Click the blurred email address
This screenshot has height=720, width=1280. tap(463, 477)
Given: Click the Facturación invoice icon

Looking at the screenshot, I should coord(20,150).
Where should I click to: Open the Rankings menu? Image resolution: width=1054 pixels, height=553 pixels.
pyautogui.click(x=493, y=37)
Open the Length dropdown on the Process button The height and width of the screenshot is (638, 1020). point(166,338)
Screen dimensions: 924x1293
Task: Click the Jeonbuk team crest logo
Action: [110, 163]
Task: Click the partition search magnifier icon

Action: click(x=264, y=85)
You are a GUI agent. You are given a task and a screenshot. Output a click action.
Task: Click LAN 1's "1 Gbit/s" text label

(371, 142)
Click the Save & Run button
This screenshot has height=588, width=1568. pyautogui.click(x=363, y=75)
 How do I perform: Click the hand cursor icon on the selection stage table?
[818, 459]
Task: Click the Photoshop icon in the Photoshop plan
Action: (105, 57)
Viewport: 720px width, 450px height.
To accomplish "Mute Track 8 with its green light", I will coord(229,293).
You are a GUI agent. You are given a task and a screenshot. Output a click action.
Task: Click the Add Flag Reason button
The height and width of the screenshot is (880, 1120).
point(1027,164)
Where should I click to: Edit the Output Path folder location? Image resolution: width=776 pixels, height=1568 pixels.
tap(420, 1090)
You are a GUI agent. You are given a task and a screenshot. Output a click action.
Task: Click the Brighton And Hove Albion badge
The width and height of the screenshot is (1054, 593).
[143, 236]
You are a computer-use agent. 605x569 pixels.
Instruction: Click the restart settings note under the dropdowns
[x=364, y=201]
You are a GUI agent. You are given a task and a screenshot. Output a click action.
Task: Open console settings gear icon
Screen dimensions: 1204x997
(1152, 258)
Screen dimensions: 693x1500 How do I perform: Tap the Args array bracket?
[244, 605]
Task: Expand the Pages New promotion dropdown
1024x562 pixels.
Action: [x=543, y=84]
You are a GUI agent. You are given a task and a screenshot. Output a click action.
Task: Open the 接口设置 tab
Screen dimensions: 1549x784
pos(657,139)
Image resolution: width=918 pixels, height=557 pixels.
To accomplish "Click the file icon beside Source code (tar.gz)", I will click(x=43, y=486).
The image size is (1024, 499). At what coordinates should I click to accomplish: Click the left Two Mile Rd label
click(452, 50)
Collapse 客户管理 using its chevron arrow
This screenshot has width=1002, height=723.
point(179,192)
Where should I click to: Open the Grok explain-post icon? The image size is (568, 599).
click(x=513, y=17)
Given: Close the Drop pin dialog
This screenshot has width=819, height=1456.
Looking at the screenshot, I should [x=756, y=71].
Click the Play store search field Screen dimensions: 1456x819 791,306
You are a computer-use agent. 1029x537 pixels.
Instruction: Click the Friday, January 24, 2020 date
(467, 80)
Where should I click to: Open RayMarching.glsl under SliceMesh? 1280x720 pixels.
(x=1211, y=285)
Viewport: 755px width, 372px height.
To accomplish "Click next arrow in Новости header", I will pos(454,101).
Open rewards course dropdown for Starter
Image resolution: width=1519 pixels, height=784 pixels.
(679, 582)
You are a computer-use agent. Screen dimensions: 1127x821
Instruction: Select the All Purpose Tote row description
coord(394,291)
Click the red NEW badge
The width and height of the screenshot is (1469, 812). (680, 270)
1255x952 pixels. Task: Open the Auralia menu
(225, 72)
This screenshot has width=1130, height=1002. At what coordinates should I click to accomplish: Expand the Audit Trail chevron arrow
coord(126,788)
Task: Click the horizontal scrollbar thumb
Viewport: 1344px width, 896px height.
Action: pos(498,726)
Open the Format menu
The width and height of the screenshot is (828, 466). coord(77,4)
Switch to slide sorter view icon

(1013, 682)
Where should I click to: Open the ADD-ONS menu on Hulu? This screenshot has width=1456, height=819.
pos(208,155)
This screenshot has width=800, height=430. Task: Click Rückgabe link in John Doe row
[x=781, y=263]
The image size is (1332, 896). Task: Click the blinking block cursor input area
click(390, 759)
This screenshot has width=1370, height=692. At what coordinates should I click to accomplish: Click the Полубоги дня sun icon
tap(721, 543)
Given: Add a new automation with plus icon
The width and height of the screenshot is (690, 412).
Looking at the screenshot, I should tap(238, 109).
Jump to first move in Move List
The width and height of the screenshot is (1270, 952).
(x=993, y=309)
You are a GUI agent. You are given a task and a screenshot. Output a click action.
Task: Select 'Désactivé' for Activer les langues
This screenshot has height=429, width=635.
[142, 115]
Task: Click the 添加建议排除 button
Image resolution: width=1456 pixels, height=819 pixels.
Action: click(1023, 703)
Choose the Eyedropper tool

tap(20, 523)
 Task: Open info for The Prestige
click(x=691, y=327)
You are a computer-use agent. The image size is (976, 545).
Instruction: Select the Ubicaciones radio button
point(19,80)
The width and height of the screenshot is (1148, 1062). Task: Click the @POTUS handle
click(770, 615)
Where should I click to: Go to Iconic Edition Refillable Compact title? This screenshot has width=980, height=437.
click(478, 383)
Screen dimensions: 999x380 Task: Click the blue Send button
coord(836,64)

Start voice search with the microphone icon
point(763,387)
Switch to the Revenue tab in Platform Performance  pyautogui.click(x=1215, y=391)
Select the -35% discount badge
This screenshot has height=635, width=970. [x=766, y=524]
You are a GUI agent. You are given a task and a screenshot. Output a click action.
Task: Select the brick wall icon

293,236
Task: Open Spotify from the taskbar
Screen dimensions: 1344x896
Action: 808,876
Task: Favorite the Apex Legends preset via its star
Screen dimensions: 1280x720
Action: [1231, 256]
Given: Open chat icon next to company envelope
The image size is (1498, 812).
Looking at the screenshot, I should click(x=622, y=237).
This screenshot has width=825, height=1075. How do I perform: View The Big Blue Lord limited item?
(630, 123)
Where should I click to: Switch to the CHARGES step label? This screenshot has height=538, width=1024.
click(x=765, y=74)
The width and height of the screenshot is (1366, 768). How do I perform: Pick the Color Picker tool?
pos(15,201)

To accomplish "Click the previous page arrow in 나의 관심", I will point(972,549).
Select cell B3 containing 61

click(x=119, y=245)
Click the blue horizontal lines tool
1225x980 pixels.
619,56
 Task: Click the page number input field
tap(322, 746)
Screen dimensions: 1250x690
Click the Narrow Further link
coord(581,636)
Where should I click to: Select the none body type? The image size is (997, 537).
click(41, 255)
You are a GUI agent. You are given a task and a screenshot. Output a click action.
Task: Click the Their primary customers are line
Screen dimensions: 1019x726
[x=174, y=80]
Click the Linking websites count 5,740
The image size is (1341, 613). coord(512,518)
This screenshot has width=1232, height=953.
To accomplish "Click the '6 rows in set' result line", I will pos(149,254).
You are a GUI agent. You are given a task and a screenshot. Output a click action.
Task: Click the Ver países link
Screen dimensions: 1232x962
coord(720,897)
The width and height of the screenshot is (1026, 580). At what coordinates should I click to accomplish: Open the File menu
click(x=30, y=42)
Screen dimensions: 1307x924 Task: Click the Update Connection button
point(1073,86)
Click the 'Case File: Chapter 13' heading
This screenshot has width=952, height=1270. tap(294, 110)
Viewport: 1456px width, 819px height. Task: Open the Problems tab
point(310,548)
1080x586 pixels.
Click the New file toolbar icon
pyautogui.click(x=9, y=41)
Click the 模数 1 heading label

★ ★ ★ ★

• [Exercise instructions] Pick out every line of the data above that contains the word "button".

• [Final result]
Open the Length dropdown on the Process button The height and width of the screenshot is (638, 1020). point(166,338)
Click the Save & Run button
Task: Click the Add Flag Reason button
Task: Click the 添加建议排除 button
Instruction: Select the Ubicaciones radio button
Screen dimensions: 999x380 Task: Click the blue Send button
Screen dimensions: 1307x924 Task: Click the Update Connection button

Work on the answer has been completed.